RESPONSE =  container.REQUEST.RESPONSE
#RESPONSE.setHeader('Content-Type', 'text/html')
page = context.objectValues(spec='ZWiki Page')[0]
converted=0
for p in page.pageObjects():
  try: t = unicode(p.text())
  except UnicodeDecodeError:
    converted += 1
    log = "converting %s to %s\n" % (p.title_or_id(),'default encoding')#sys.getdefaultencoding())
    #RESPONSE.write(log) #stops
    print log
    p.edit(text=unicode(p.text(),'iso8859-1').encode(), log=log)
print 'fixed encoding of %d pages\n' % (converted)
return printed

property change --simon, Fri, 15 Oct 2004 23:01:23 -0700 reply

Status: open => closed

property change --simon, Fri, 15 Oct 2004 23:03:00 -0700 reply

Severity: serious => normal

Small mistake? --Wed, 22 Jun 2005 07:42:30 -0700 reply

This script works here only with the following line:
p.edit(text=unicode(p.text(),'iso8859-1').encode('utf-8'), log=log)
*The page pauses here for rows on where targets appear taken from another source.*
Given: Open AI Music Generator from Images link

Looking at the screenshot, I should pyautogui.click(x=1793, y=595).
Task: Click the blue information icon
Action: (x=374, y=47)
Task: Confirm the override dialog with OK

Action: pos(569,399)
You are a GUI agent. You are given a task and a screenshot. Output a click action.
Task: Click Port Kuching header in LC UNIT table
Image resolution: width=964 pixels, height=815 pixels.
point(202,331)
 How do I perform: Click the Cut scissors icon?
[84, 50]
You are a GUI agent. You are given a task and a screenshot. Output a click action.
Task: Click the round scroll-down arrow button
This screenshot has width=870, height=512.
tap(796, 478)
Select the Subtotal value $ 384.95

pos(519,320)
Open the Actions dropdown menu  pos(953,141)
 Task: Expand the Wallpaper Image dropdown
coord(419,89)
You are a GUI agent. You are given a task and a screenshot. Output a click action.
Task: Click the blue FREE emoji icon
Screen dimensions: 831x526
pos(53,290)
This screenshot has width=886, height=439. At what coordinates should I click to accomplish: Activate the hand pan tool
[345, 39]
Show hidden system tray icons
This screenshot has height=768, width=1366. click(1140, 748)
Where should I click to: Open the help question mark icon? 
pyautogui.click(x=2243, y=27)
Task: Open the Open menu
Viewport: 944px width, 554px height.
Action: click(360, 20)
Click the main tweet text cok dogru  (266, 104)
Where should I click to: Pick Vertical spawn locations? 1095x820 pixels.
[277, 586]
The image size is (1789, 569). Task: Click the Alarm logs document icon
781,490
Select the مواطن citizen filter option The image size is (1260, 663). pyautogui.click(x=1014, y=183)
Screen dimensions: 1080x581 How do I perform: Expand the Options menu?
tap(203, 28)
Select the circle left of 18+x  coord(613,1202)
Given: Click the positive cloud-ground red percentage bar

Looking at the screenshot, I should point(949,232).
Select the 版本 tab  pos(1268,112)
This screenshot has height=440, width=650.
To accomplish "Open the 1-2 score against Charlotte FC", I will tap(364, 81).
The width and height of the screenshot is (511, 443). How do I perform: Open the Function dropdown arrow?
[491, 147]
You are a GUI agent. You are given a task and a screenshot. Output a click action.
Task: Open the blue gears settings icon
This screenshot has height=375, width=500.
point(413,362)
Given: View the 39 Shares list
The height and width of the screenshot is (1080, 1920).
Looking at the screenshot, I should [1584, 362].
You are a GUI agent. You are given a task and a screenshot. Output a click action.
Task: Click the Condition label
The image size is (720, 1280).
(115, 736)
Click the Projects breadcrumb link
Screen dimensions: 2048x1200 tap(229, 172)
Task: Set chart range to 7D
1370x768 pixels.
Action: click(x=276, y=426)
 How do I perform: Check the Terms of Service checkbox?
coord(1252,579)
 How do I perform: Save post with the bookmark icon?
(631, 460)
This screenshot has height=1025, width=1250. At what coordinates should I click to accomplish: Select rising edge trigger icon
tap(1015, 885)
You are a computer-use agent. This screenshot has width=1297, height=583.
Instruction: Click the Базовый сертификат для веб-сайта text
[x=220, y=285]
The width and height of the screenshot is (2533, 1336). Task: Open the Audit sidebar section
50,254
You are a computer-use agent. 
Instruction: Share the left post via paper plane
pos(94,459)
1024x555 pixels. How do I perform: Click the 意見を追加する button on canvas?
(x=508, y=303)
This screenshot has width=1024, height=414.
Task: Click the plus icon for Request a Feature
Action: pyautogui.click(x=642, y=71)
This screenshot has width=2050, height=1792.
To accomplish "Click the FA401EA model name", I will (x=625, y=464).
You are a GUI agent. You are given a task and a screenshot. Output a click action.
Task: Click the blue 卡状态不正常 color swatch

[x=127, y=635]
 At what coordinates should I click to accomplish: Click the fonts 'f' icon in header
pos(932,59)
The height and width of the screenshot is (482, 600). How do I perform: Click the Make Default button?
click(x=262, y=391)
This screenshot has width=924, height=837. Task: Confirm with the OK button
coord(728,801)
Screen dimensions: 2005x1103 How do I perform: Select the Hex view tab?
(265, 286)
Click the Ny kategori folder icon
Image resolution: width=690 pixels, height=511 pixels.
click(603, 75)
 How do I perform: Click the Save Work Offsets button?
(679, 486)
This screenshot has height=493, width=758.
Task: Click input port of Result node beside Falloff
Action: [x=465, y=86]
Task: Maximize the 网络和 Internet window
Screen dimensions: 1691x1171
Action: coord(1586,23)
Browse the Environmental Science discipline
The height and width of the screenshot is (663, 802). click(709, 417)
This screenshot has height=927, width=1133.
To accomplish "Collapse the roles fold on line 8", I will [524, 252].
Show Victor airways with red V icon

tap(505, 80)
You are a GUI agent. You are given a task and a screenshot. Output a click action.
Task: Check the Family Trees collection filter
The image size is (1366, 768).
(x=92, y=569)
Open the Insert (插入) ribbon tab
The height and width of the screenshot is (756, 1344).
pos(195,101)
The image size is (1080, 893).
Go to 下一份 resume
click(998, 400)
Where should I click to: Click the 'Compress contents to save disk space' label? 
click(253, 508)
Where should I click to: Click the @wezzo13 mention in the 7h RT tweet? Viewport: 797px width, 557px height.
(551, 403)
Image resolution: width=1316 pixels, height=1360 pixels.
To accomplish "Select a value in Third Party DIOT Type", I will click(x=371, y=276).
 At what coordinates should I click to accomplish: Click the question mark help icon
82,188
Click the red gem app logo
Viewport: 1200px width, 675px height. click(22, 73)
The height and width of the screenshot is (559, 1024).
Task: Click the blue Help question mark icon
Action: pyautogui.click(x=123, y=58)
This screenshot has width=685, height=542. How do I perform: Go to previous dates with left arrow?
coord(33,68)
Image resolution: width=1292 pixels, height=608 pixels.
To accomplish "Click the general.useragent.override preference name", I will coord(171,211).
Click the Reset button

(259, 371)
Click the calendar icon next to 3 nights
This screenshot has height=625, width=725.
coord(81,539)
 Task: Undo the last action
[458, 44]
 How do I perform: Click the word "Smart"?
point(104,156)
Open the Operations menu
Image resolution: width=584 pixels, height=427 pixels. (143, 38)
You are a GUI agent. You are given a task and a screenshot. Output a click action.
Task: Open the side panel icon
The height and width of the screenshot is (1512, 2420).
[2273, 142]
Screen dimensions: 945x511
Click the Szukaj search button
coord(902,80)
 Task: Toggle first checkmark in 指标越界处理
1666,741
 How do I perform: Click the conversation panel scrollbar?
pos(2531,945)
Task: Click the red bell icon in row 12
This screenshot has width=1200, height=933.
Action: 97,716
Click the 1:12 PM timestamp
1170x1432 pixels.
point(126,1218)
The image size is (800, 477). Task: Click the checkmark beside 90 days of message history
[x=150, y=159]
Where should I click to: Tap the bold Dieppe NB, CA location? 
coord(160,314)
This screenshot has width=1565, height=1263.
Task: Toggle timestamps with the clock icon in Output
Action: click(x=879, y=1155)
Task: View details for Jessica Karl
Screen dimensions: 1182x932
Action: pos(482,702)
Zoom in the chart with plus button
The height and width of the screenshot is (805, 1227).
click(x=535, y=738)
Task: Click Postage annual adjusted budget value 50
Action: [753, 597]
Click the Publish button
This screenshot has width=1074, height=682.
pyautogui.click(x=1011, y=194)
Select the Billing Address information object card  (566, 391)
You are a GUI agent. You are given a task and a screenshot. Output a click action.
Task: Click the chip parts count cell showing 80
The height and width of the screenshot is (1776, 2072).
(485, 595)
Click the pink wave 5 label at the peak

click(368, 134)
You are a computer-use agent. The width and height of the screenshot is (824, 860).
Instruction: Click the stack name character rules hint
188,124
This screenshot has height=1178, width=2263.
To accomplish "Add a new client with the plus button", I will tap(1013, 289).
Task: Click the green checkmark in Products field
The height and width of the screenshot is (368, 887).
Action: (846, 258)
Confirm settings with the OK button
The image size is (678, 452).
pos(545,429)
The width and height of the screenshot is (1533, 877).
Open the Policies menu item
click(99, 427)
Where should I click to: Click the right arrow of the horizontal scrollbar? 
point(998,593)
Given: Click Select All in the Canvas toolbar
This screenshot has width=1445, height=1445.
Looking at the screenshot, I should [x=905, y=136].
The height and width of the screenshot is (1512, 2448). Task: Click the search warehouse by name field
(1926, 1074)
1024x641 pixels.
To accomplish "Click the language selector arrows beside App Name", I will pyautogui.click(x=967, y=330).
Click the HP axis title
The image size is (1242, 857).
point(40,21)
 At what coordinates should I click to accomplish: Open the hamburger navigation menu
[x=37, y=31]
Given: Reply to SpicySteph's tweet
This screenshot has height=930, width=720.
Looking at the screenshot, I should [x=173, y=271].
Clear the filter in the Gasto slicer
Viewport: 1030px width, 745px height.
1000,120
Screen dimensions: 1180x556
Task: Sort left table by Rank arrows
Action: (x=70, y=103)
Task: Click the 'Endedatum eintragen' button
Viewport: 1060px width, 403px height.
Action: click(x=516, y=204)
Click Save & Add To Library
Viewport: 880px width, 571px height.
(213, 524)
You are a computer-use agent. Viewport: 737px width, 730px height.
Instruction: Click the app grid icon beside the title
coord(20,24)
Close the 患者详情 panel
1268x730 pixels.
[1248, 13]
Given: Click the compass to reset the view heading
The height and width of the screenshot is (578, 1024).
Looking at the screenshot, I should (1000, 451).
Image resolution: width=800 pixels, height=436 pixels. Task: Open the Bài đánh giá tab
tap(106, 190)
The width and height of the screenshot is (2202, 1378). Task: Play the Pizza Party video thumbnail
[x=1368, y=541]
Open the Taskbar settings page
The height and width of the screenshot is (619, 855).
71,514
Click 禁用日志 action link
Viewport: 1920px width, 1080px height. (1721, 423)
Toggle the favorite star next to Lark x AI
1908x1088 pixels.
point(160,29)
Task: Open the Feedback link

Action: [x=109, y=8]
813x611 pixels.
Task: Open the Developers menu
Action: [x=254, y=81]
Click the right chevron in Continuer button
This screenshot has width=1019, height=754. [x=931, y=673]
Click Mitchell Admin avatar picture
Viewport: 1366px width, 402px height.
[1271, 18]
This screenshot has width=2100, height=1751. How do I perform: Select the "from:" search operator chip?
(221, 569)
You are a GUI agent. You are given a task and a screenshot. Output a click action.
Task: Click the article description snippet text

Otherwise, .encode() seems to try the ASCII encoding/default encoding(?).

small change --Mon, 08 Aug 2005 01:12:51 -0700 reply

Hi, needed to change <tt>p.edit(text=unicode(p.text(),''iso8859-1'').encode(), log=log)</tt> to <tt>p.edit(text=unicode(p.text(),''iso8859-1'').encode(''utf-8''), log=log)</tt>

Watch out for ReStructuredText?! --kaleissin, Mon, 15 May 2006 13:09:30 -0700 reply

If you have a wikipage using ReStructuredText? in the wiki-folder you must set <tt>rest-output-encoding</tt> and <tt>rest-input-encoding</tt> in <tt>zope.conf</tt> to the original encoding prior to conversion or you'll get a UnicodeError?.

Prettified version that also converts pagenames --kaleissin, Mon, 15 May 2006 13:14:54 -0700 reply

The first version doesn't convert the pagenames/ids:

FROM     = 'iso8859-1'
TO       = 'UTF-8'
REQUEST  = container.REQUEST
RESPONSE = REQUEST.RESPONSE
page = context.objectValues(spec='ZWiki Page')[0]
converted=0
for p in page.pageObjects():
    try:
        # any non-ascii characters ?
        t = unicode(p.text())
        t = unicode(p.pageName())
    except UnicodeDecodeError:
        # yes - convert it
        converted += 1
        log = "Converting %s from %s to %s\n" % (p.title_or_id(), FROM, TO)
        print log
        p.edit(
            text=unicode(p.text(), FROM).encode(TO),
            title=unicode(p.pageName(), FROM).encode(TO),
            log=log,
            REQUEST=REQUEST, # needed for Zwiki < ~0.46, probably
            )
# make sure hierarchy cache is current
page.updatecontents()
# would like to print the log here, but edit & rename do a redirect;
# not sure how to undo that.. we'll redirect to the front page
#print 'Fixed encoding of %d pages\n' % (converted)
#return printed
RESPONSE.redirect(REQUEST['URL1'])

Prettified version that also converts pagenames --simon, Mon, 15 May 2006 13:42:39 -0700 reply

We think this one works reasonably well, but it may forget parents for some reason - beware, keep a backup, any clues welcome.

ok --simon, Mon, 15 May 2006 14:04:00 -0700 reply

It should be fine now.

note --simon, Wed, 18 Apr 2007 02:26:43 +0000 reply

Note this was built in to Zwiki a while back. If you visit SOMEPAGE/upgradeAll as manager, it will hopefully resolve all these problems for you. You can also try to fix just one page by visiting PROBLEMPAGE/fixPageEncoding , optionally adding ?FROM=oldencoding&TO=newencoding arguments. See Admin.py for more.